I stayed home with my child. I didn't leave my house. So I made it through Friday night and I am still sober. Today is going to be another obstacle but hopefully I can make it. The craving and obbession is still there not as strong as yesturday.
TS, your biggest problem is that you don't understand what you're up against. You need to become educated about the all the forces that are working against you staying clean and sober. There is literally 100's of things that will help you, and people too, but you have to get to meetings. Those that want it and get to meetings regularly will get it.
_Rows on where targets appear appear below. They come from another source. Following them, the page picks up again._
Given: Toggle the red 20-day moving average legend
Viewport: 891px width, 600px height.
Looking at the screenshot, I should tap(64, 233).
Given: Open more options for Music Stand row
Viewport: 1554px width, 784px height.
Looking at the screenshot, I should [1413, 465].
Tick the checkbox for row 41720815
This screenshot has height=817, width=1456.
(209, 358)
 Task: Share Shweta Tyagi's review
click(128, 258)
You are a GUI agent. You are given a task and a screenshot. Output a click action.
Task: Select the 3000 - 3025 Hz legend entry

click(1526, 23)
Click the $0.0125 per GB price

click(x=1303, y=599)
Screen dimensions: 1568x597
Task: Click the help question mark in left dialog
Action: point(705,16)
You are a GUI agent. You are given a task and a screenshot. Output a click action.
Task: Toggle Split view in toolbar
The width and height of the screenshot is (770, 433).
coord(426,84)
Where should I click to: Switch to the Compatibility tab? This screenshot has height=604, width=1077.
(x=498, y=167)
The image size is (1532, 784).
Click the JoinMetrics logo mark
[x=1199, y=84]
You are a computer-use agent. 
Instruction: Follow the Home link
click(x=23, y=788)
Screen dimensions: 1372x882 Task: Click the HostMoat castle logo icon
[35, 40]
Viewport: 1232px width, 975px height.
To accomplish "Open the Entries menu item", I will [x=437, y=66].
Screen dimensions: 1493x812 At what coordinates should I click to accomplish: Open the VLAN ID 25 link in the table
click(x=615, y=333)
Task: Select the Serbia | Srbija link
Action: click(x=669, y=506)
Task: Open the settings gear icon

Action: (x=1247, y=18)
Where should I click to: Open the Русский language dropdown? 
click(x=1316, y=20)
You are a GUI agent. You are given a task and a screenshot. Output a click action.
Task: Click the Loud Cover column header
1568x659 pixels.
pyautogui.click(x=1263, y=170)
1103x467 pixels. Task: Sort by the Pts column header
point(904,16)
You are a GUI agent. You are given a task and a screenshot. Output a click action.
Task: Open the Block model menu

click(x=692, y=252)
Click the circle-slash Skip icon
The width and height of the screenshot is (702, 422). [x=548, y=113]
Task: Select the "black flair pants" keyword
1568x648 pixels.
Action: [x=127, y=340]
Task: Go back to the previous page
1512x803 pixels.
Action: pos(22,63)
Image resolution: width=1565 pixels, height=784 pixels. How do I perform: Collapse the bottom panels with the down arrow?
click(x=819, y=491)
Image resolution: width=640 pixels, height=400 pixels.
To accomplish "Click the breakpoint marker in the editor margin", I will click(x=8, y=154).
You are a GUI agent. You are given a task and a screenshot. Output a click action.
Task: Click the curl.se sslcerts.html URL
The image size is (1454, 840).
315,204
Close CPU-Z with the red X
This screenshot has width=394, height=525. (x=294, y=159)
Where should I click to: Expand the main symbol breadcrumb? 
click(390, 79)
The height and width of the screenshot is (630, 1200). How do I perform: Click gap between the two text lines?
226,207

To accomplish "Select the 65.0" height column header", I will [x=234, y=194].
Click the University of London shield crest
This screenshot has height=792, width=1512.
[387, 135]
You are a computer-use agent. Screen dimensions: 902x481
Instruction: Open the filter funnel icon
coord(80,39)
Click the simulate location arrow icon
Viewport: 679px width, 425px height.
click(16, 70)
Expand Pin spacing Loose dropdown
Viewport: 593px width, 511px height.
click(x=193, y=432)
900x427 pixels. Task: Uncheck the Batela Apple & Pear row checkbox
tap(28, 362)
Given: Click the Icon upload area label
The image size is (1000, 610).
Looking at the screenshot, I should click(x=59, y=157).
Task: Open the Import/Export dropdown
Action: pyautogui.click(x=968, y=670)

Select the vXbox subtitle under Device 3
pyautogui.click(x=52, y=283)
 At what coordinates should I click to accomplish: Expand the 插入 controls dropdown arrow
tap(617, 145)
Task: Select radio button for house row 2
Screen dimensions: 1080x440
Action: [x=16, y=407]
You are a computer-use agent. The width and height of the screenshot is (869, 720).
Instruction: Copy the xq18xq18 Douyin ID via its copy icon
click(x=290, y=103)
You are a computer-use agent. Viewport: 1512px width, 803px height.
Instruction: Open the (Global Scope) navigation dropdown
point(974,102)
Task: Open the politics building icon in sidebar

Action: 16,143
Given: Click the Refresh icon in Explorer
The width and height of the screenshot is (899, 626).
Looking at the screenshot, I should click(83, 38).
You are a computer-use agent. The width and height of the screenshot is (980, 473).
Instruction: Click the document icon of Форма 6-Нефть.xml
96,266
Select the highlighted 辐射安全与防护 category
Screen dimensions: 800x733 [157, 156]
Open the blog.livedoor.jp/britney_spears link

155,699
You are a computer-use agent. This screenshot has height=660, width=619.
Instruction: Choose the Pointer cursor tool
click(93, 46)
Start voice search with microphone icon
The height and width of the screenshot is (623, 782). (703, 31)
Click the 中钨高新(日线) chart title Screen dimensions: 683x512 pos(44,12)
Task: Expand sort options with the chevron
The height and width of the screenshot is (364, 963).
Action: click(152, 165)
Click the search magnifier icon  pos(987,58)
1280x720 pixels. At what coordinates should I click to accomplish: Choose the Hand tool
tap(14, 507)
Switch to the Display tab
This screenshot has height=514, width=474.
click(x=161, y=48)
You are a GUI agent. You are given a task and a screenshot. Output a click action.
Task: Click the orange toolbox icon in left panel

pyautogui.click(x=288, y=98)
I am going to give you a little help if you wanted the dope that bad you would stay out all day and night chasing it.... You have to chase YOUR Recovery that way also. I mean hell when I didn't chase recovery I was obsessed with the using and wanting and needing more and more. This online stuff work's, but I had to get to those face 2 face meetings so that people knew me. Since I have 75 days clean today. I was asked on Saturday night if I would do a topic share at someone's anniversary on March 29th. He siad I want you to talk to your sponsor about it first. Do you know why he asked me though??? He said he see's me at meetings, he see's me fighting my disease, and if I go out and use again I just jump back on the wagon and keep coming back. He said you do make meetings and you do what is asked of you. I learned that through my meetings. Never give up on yourself. You need that sponsor to guide you through the process, I am started on my first step once again. There is relief in the step's is what I have been told from our misery, pain, hurts and all the nasty stuff that keeps us using. But you have to get involved in the program. When I hide behind the computer I can put anything down. When I go to the meetings people see me and can see if I am really happy, upset, angry all of that. Go to meetings they help us the theraputic value of one addict helping another.